You can use char.IsDigit:
static void Main(string[] args)
{
var s = "IAmAString-00001";
int index = -1;
for (int i = 0; i < s.Length; i++)
{
if (char.IsDigit(s[i]))
{
index = i;
break;
}
}
if (index == -1)
Console.WriteLine("digits not found");
else
Console.WriteLine("digits: {0}", s.Substring(index));
}
which produces this output:
digits: 00001
string.Format and a for loop should do what you want.
for(int i = 0; i <=23; i++)
{
string.Format("IAmAString-{0:D4}",i);
}
or something close to that (not sitting in front of a compiler).
string start = "IAmAString-00001";
string end = "IAmAString-00023";
// match constant part and ending digits
var matchstart = Regex.Match(start,#"^(.*?)(\d+)$");
int numberstart = int.Parse(matchstart.Groups[2].Value);
var matchend = Regex.Match(end,#"^(.*?)(\d+)$");
int numberend = int.Parse(matchend.Groups[2].Value);
// constant parts must be the same
if (matchstart.Groups[1].Value != matchend.Groups[1].Value)
throw new ArgumentException("");
// create a format string with same number of digits as original
string format = new string('0', matchstart.Groups[2].Length);
for (int ii = numberstart; ii <= numberend; ++ii)

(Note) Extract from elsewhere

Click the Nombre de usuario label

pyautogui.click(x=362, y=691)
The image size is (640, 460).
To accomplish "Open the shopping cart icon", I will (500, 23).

Console.WriteLine(matchstart.Groups[1].Value + ii.ToString(format));
You could use a Regex:
var match=Regex.Match("Super_Confusing-String#w00t0003",#"(?<=(^.*\D)|^)\d+$");
if(match.Success)
{
var val=int.Parse(match.Value);
Console.WriteLine(val);
}
To answer more specifically, you could use named groups to extract what you need:
var match=Regex.Match(
"Super_Confusing-String#w00t0003",
#"(?<prefix>(^.*\D)|^)(?<digits>\d+)$");
if(match.Success)
{
var prefix=match.Groups["prefix"].Value;
Console.WriteLine(prefix);
var val=int.Parse(match.Groups["digits"].Value);
Console.WriteLine(val);
}
If you can assume that the last 5 characters are the number then:
string prefix = "myprefix-";
for (int i=1; i <=23; i++)
{
Console.WriteLine(myPrefix+i.ToString("D5"));
}
This function will find the trailing number.

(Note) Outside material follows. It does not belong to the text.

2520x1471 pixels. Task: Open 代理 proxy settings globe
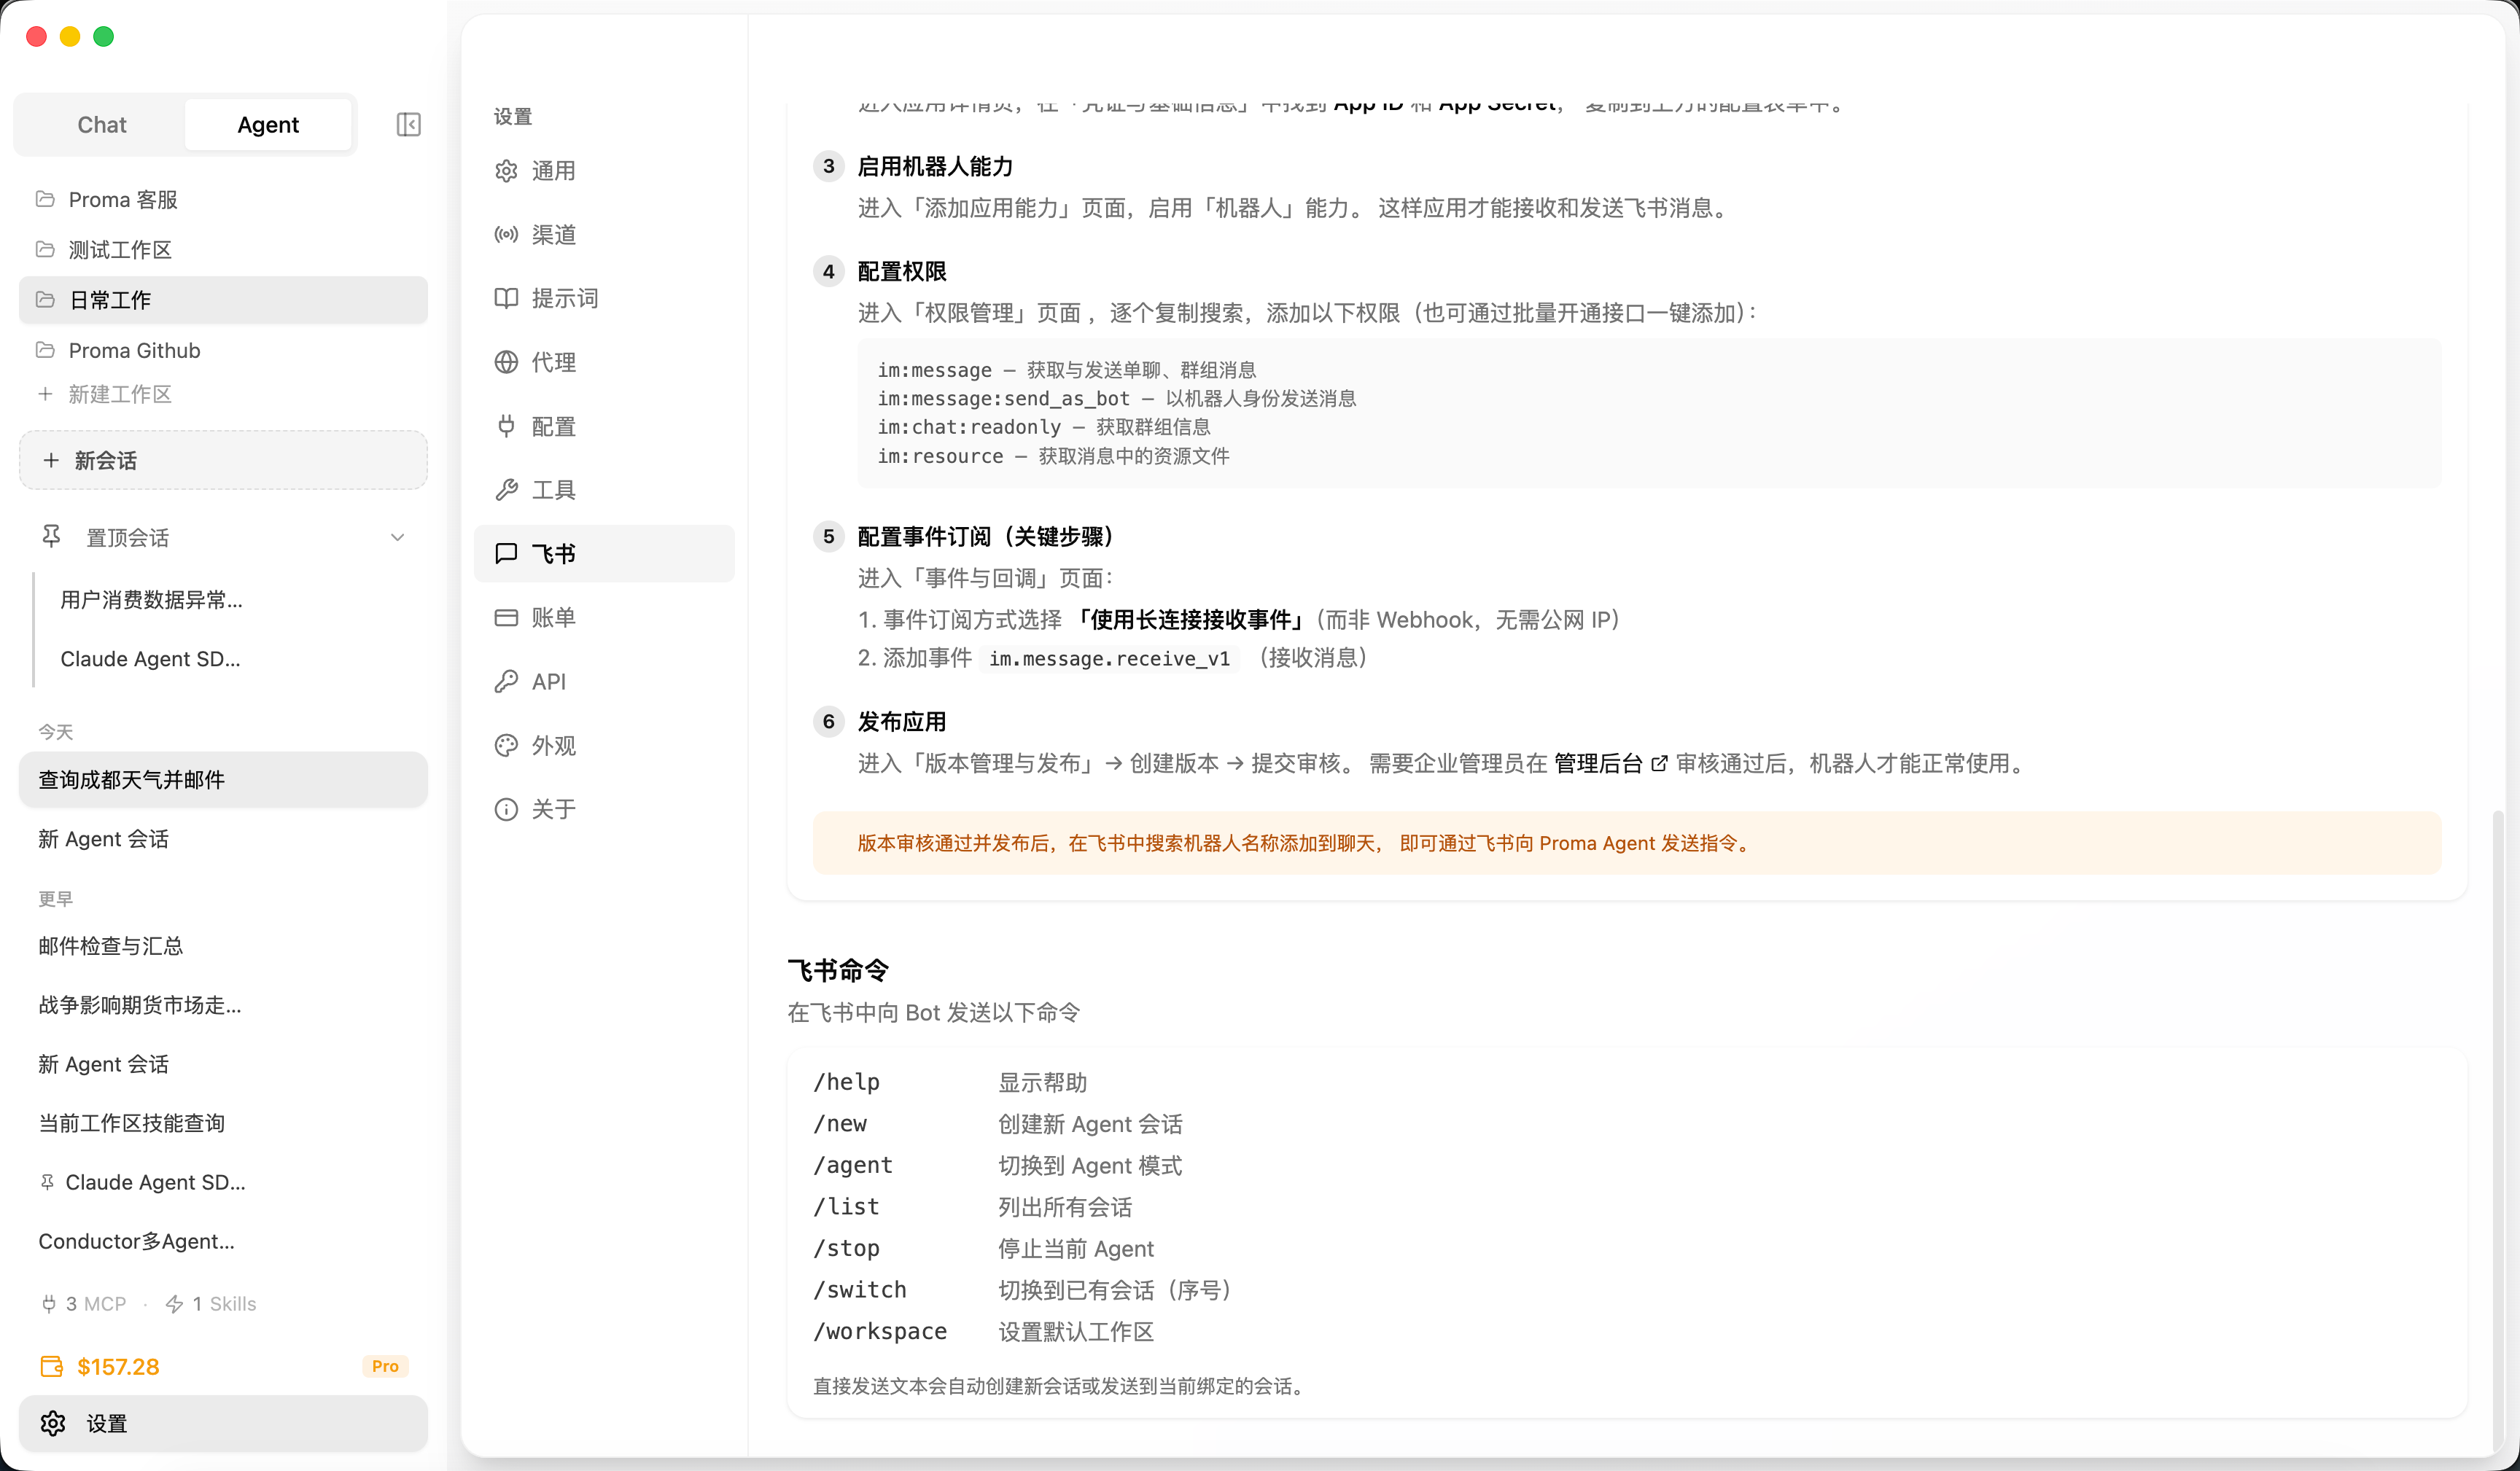click(x=552, y=362)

private int FindTrailingNumber(string str)
{
string numString = "";
int numTest;
for (int i = str.Length - 1; i > 0; i--)
{
char c = str[i];
if (int.TryParse(c.ToString(), out numTest))
{
numString = c + numString;
}
}
return int.Parse(numString);
}
Assuming all your base strings are the same, this would iterate between strings.
string s1 = "asdf123";
string s2 = "asdf127";
int num1 = FindTrailingNumber(s1);
int num2 = FindTrailingNumber(s2);
string strBase = s1.Replace(num1.ToString(), "");
for (int i = num1; i <= num2; i++)
{
Console.WriteLine(strBase + i.ToString());
}
I think it would be better if you do the search from the last (Rick already upvoted you since it was ur logic :-))
static void Main(string[] args)
{
var s = "IAmAString-00001";
int index = -1;
for (int i = s.Length - 1; i >=0; i--)
{
if (!char.IsDigit(s[i]))
{
index = i;
break;
}
}
if (index == -1)
Console.WriteLine("digits not found");
else
Console.WriteLine("digits: {0}", s.Substring(index));
Console.ReadKey();
}
HTH
If the last X numbers are always digits, then:
int x = 5;
string s = "IAmAString-00001";
int num = int.Parse(s.Substring(s.Length - x, x));
Console.WriteLine("Your Number is: {0}", num);
If the last digits can be 3, 4, or 5 in length, then you will need a little more logic:
int x = 0;
string s = "IAmAString-00001";
foreach (char c in s.Reverse())//Use Reverse() so you start with digits only.
{
if(char.IsDigit(c) == false)
break;//If we start hitting non-digit characters, then exit the loop.
++x;
}
int num = int.Parse(s.Substring(s.Length - x, x));
Console.WriteLine("Your Number is: {0}", num);
I'm not good with complicated RegEx. Because of this, I always shy away from it when maximum optimization is unnecessary. The reason for this is RegEx doesn't always parse strings the way you expect it to. If there is and alternate solution that will still run fast then I'd rather go that route as it's easier for me to understand and know that it will work with any combination of strings.
For Example: if you use some of the other solutions presented here with a string like "I2AmAString-000001", then you will get "2000001" as your number instead of "1".